XGBoost, although primarily used for continuous value prediction, can also handle integer value prediction by treating it as a regression problem.
from sklearn.datasets import load_diabetes
from sklearn.model_selection import train_test_split
from xgboost import XGBRegressor
# Load a regression dataset
X, y = load_diabetes(return_X_y=True)
# Split data into train and test sets
X_train, X_test, y_train, y_test = train_test_split(X, y, test_size=0.2, random_state=42)
# Create an XGBRegressor model
model = XGBRegressor(n_estimators=100, learning_rate=0.1, random_state=42)
# Convert target values to integers
y_train = y_train.astype(int)
y_test = y_test.astype(int)
# Fit the model on the training data
model.fit(X_train, y_train)
# Predict on the test set and round to nearest integer
predictions = model.predict(X_test)
integer_predictions = predictions.round().astype(int)
print("Predicted integers:\n", integer_predictions[:5]) # Print the first 5 samples
In this example, we start by loading a regression dataset using load_diabetes()
from scikit-learn. We then split the data into training and test sets.

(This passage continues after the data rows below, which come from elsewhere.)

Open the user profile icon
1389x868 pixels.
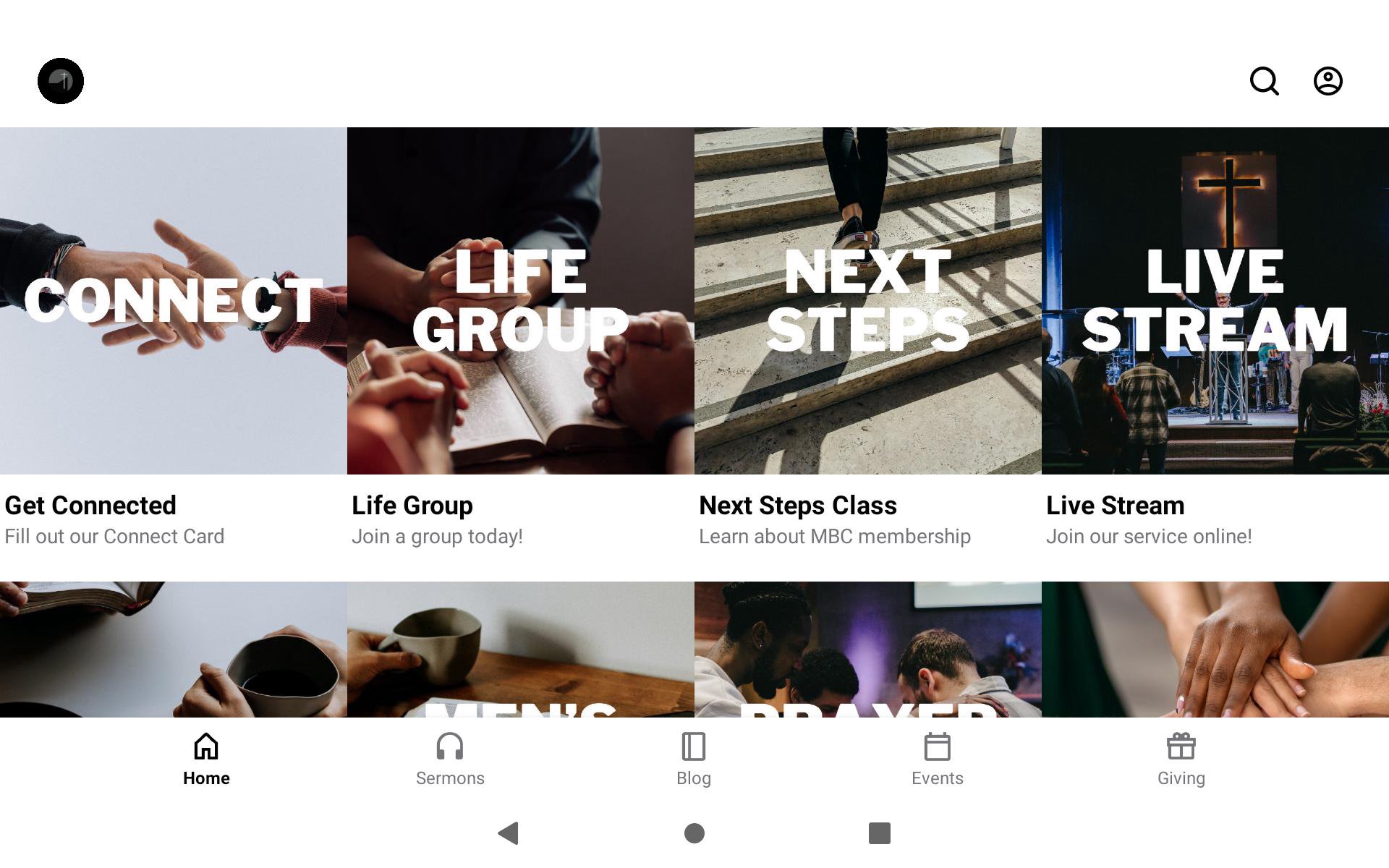(1328, 81)
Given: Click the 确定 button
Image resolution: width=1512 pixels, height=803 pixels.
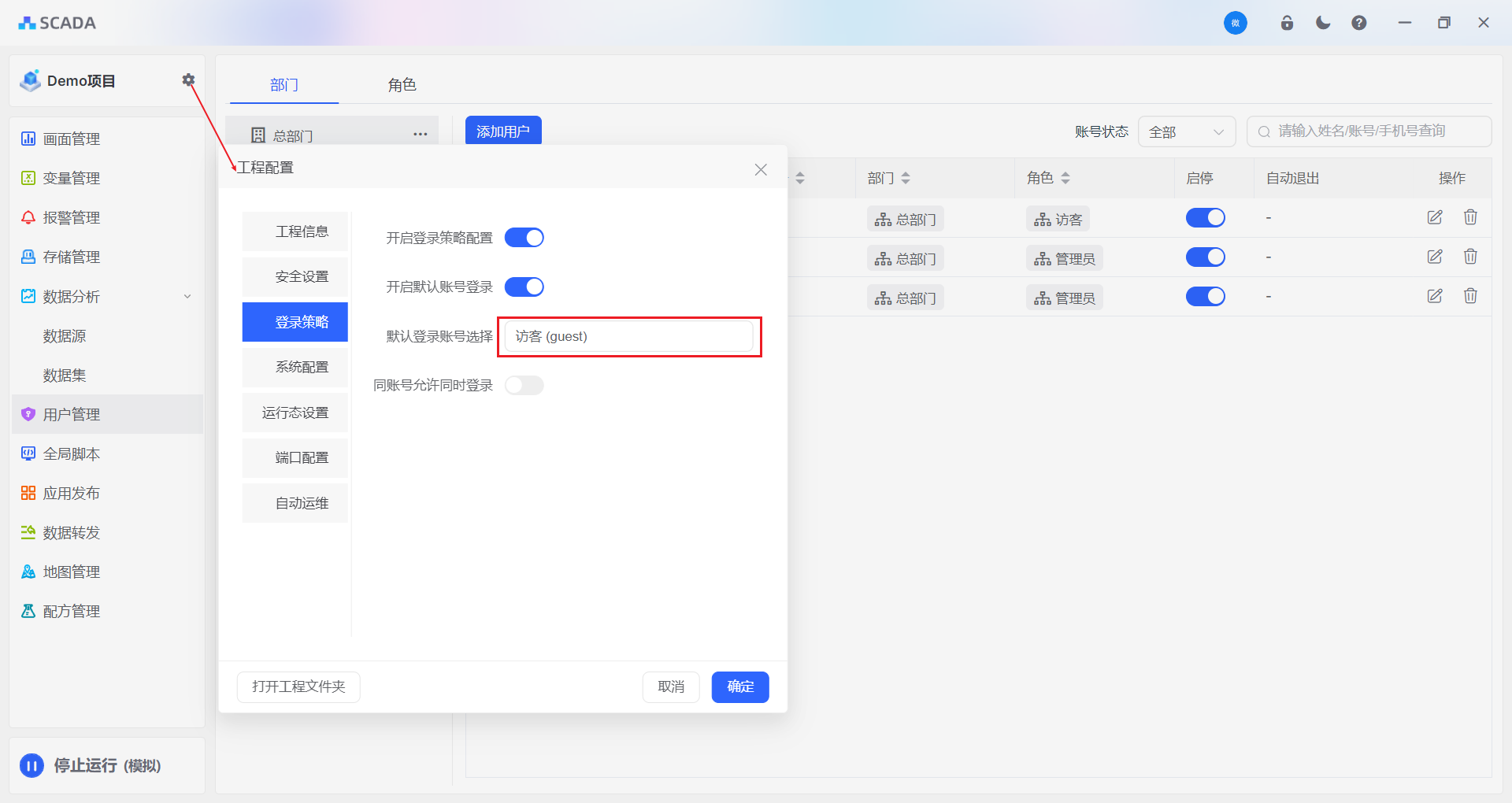Looking at the screenshot, I should click(x=739, y=686).
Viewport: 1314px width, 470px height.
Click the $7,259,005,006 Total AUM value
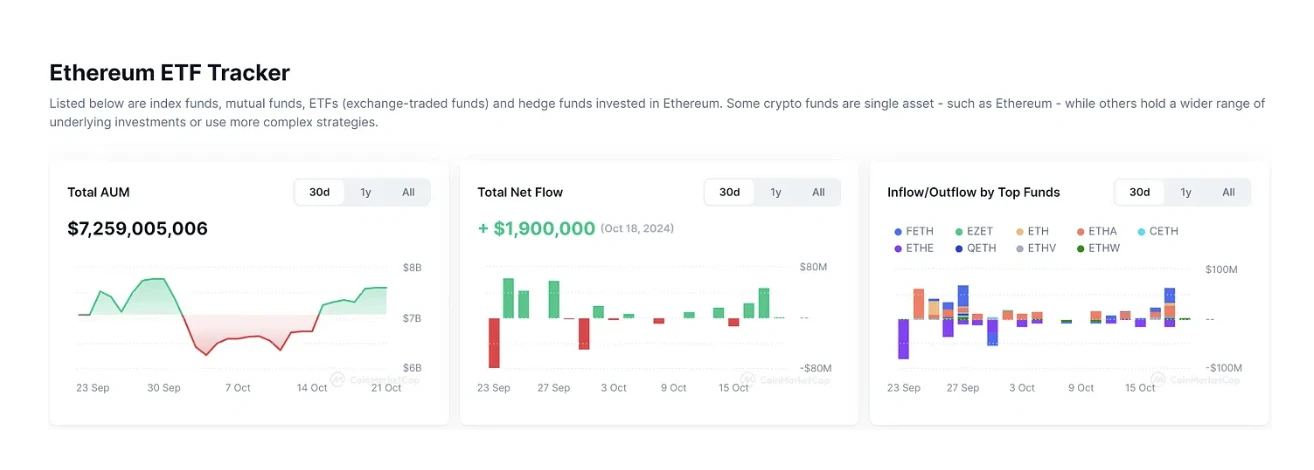(137, 229)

Next, we create an instance of the XGBRegressor
model, specifying the number of estimators and the learning rate.
Before fitting the model, we convert the target values (y_train
and y_test
) to integers using astype(int)
. This step is crucial as it tells XGBoost that we are interested in predicting integer values.
We then fit the model on the training data using the fit()
method.
To generate predictions, we use the predict()
method on the test set. Since the model outputs float values, we round the predictions to the nearest integer using round()
and convert them to integers using astype(int)
.
It’s important to note that rounding the predictions introduces some error, especially for small float values. An alternative approach is to use a Poisson loss function, which is specifically designed for count data. However, this requires a different model configuration.